◆ What the task requires:
Of the lines listed below, return exactly those that run from the line containing "Image resolution: width=2184" through the line containing "Task: Click the user profile avatar picture", both included.

------------

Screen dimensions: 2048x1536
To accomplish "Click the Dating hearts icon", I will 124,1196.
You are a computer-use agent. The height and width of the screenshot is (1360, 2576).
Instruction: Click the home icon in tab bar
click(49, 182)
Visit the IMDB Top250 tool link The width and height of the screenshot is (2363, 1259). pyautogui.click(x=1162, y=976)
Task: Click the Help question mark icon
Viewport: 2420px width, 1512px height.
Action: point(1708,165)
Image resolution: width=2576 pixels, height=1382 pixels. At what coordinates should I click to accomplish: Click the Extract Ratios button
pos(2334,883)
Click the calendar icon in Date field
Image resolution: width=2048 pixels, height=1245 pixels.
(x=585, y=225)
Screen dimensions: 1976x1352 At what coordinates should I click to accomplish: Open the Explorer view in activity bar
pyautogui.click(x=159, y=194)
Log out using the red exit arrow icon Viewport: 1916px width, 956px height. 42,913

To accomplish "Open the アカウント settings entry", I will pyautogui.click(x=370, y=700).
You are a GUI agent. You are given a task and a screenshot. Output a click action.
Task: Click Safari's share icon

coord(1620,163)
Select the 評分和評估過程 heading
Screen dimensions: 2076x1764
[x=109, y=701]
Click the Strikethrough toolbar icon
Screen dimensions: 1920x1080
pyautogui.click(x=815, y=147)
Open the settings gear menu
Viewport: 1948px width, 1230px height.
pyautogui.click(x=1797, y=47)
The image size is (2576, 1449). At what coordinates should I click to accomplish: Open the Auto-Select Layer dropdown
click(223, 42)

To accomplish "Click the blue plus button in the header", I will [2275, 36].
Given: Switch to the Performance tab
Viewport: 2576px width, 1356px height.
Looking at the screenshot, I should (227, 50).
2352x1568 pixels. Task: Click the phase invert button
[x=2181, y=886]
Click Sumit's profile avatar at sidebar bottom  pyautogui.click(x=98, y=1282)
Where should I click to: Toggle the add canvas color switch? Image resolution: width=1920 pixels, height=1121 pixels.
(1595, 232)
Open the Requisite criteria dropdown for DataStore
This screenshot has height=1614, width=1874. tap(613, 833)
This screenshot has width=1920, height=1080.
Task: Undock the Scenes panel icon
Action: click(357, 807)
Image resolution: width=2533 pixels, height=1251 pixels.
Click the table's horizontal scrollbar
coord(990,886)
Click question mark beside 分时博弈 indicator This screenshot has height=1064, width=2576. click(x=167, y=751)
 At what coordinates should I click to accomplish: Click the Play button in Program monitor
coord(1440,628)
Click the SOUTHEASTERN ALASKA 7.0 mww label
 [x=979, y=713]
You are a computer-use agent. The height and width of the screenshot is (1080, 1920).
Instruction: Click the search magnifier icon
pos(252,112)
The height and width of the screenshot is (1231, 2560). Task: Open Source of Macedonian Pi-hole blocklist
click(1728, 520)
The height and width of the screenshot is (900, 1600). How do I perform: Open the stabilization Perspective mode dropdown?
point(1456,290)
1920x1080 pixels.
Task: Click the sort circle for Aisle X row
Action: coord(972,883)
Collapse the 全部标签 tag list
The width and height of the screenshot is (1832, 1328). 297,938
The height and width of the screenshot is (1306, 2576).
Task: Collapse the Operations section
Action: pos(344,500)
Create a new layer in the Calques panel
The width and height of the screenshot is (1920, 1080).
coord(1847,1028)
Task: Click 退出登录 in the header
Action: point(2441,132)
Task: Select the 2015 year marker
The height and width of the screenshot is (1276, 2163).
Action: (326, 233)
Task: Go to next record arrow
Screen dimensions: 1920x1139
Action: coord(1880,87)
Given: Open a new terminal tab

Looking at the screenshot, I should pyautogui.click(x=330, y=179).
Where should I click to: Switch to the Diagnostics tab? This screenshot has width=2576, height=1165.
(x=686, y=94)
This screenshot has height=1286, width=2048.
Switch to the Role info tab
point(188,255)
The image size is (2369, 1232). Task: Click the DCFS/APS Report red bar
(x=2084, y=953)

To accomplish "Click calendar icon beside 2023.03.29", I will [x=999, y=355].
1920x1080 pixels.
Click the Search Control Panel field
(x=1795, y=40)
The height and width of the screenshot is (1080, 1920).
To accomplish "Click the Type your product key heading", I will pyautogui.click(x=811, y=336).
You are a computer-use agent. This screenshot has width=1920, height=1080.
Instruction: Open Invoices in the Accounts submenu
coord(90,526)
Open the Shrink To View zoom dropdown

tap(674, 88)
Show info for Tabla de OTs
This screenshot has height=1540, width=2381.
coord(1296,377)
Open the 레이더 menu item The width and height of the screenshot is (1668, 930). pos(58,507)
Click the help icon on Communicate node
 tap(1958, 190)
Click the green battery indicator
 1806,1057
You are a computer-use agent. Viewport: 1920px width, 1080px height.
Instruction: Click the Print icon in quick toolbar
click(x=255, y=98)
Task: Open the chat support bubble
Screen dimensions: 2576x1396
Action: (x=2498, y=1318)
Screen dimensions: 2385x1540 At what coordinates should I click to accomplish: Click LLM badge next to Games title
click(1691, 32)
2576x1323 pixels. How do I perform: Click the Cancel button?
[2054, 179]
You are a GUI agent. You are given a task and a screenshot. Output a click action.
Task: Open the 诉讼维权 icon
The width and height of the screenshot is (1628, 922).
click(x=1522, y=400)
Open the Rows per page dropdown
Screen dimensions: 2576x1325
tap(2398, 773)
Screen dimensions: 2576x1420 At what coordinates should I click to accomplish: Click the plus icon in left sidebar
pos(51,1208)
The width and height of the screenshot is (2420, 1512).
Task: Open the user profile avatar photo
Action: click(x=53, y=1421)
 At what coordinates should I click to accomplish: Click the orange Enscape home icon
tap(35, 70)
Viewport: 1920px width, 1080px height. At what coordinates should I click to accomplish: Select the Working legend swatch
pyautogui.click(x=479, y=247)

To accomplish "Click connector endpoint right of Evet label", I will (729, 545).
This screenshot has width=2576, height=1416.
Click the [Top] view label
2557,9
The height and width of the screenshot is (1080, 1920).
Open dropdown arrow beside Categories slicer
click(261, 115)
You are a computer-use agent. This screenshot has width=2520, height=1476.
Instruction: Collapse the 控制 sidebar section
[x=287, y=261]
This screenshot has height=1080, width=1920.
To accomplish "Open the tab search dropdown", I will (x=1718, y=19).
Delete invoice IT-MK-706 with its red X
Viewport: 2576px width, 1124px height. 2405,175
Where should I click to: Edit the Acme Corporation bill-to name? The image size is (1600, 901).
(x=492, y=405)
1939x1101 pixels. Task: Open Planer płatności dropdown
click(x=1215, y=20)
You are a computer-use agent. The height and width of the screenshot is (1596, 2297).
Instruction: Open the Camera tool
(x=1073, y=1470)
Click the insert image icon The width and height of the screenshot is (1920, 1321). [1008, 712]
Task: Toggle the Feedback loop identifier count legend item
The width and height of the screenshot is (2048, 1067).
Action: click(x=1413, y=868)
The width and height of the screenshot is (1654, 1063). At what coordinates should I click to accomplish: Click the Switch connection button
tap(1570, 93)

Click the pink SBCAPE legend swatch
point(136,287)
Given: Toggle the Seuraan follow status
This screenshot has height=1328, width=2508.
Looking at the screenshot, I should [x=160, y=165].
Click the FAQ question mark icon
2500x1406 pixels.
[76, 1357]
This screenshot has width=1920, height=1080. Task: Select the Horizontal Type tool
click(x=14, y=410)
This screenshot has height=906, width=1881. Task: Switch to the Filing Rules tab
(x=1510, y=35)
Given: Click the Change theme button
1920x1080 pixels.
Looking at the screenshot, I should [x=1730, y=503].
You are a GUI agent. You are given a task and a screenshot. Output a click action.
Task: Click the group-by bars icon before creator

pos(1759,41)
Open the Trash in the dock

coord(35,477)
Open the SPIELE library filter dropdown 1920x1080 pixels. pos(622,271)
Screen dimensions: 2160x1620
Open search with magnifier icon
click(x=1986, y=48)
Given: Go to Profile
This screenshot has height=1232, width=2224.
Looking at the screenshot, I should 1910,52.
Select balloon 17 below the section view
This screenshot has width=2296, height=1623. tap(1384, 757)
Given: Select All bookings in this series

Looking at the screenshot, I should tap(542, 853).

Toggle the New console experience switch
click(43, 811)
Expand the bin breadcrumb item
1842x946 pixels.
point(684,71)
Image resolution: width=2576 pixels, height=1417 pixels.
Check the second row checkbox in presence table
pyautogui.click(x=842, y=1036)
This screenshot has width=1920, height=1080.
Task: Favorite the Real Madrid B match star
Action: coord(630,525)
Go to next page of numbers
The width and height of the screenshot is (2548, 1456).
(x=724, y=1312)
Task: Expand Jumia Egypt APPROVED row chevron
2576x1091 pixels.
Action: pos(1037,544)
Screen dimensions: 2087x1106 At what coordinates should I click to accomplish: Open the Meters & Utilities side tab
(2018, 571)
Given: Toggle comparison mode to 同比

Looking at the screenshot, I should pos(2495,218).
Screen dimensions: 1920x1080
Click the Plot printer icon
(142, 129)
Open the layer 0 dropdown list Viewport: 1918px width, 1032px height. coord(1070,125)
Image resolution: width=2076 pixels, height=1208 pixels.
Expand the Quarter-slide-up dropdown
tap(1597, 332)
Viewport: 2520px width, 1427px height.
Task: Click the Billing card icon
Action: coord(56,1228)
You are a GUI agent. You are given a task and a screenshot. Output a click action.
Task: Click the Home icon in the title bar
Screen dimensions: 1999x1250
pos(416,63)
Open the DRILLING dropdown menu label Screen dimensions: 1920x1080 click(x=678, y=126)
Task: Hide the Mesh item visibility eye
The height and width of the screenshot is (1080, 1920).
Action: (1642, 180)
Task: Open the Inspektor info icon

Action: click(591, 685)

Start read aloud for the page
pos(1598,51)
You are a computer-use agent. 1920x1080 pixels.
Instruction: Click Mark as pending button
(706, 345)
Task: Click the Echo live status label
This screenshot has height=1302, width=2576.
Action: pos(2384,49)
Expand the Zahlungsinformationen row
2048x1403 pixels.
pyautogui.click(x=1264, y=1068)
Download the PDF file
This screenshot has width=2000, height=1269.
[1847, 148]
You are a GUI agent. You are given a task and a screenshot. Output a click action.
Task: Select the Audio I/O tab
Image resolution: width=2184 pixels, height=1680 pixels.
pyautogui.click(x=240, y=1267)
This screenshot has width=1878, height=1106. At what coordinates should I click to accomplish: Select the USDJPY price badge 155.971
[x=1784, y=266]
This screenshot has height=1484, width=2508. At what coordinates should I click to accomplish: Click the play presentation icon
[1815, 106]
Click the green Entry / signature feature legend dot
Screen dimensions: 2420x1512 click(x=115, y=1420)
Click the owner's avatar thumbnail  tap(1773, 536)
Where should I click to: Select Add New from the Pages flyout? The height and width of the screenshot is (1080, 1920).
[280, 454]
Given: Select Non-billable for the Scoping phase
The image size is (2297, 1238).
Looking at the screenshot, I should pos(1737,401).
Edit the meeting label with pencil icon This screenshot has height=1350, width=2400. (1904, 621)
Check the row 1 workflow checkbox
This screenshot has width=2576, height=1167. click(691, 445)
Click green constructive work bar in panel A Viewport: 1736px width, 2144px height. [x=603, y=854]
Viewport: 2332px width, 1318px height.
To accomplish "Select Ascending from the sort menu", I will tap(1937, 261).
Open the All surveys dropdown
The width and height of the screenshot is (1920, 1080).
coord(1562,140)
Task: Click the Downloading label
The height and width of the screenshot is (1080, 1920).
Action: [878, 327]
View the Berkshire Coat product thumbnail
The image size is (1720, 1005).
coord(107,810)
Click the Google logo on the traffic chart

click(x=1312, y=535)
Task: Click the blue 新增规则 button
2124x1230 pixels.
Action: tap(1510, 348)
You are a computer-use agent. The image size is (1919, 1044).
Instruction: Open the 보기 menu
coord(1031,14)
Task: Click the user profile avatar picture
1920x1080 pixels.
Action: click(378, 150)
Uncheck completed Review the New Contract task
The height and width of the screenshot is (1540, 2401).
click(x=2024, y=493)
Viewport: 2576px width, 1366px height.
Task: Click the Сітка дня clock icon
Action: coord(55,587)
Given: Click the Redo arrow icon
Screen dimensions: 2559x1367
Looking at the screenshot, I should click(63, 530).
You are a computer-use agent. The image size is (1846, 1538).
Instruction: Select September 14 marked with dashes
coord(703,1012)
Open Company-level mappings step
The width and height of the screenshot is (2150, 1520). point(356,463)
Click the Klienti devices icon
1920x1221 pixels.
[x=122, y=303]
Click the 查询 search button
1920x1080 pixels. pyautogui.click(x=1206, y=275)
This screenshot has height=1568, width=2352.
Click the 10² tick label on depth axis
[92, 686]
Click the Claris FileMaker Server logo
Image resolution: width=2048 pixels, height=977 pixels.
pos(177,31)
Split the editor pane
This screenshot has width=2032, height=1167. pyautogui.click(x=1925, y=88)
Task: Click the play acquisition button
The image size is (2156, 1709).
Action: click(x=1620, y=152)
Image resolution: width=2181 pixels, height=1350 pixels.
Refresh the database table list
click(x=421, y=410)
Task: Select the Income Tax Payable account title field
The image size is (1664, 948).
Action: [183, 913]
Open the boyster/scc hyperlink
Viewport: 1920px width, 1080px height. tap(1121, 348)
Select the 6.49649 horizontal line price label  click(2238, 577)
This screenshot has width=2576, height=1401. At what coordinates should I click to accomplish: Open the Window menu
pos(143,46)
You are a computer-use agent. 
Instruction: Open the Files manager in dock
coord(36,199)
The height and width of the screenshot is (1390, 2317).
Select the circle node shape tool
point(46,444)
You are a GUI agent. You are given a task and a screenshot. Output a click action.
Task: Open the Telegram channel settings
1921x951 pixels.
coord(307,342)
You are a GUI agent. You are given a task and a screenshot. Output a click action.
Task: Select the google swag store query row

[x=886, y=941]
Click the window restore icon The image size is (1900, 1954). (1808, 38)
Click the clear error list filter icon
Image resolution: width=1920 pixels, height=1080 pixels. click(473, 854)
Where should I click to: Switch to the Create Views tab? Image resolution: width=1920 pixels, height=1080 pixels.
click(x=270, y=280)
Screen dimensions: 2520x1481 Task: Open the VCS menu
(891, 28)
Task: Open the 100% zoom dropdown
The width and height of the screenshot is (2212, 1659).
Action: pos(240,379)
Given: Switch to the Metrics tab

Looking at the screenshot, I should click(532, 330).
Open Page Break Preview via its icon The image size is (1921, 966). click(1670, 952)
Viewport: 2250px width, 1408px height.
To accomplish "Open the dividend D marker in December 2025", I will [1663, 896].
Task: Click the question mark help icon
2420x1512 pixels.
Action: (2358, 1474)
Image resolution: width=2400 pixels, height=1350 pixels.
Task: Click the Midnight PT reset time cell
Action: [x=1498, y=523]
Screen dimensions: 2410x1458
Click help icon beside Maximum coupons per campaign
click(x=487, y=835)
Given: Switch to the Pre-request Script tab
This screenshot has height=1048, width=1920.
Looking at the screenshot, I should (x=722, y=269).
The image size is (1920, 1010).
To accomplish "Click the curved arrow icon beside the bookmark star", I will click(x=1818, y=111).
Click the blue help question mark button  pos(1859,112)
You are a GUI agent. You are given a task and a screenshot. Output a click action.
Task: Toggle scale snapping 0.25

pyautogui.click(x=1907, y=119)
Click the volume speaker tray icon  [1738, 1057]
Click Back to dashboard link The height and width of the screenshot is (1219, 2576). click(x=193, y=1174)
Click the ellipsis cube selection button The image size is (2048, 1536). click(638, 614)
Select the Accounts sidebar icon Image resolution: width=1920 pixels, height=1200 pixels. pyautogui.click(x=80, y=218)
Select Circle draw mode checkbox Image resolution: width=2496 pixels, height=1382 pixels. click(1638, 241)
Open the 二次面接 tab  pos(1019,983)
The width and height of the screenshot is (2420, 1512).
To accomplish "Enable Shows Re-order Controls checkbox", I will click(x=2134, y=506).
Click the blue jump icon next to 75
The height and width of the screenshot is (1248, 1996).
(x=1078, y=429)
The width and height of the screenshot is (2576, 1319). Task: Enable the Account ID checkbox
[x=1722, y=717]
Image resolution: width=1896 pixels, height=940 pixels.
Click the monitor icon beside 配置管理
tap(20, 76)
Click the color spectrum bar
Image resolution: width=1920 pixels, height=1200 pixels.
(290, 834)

------------

◆ Answer section:
Image resolution: width=2184 pixels, height=1680 pixels.
pyautogui.click(x=240, y=1267)
This screenshot has width=1878, height=1106. At what coordinates should I click to accomplish: Select the USDJPY price badge 155.971
[x=1784, y=266]
This screenshot has height=1484, width=2508. At what coordinates should I click to accomplish: Click the play presentation icon
[1815, 106]
Click the green Entry / signature feature legend dot
Screen dimensions: 2420x1512 click(x=115, y=1420)
Click the owner's avatar thumbnail  tap(1773, 536)
Where should I click to: Select Add New from the Pages flyout? The height and width of the screenshot is (1080, 1920).
[280, 454]
Given: Select Non-billable for the Scoping phase
The image size is (2297, 1238).
Looking at the screenshot, I should pos(1737,401).
Edit the meeting label with pencil icon This screenshot has height=1350, width=2400. (1904, 621)
Check the row 1 workflow checkbox
This screenshot has width=2576, height=1167. click(691, 445)
Click green constructive work bar in panel A Viewport: 1736px width, 2144px height. [x=603, y=854]
Viewport: 2332px width, 1318px height.
To accomplish "Select Ascending from the sort menu", I will tap(1937, 261).
Open the All surveys dropdown
The width and height of the screenshot is (1920, 1080).
coord(1562,140)
Task: Click the Downloading label
The height and width of the screenshot is (1080, 1920).
Action: [878, 327]
View the Berkshire Coat product thumbnail
The image size is (1720, 1005).
coord(107,810)
Click the Google logo on the traffic chart

click(x=1312, y=535)
Task: Click the blue 新增规则 button
2124x1230 pixels.
Action: tap(1510, 348)
You are a computer-use agent. The image size is (1919, 1044).
Instruction: Open the 보기 menu
coord(1031,14)
Task: Click the user profile avatar picture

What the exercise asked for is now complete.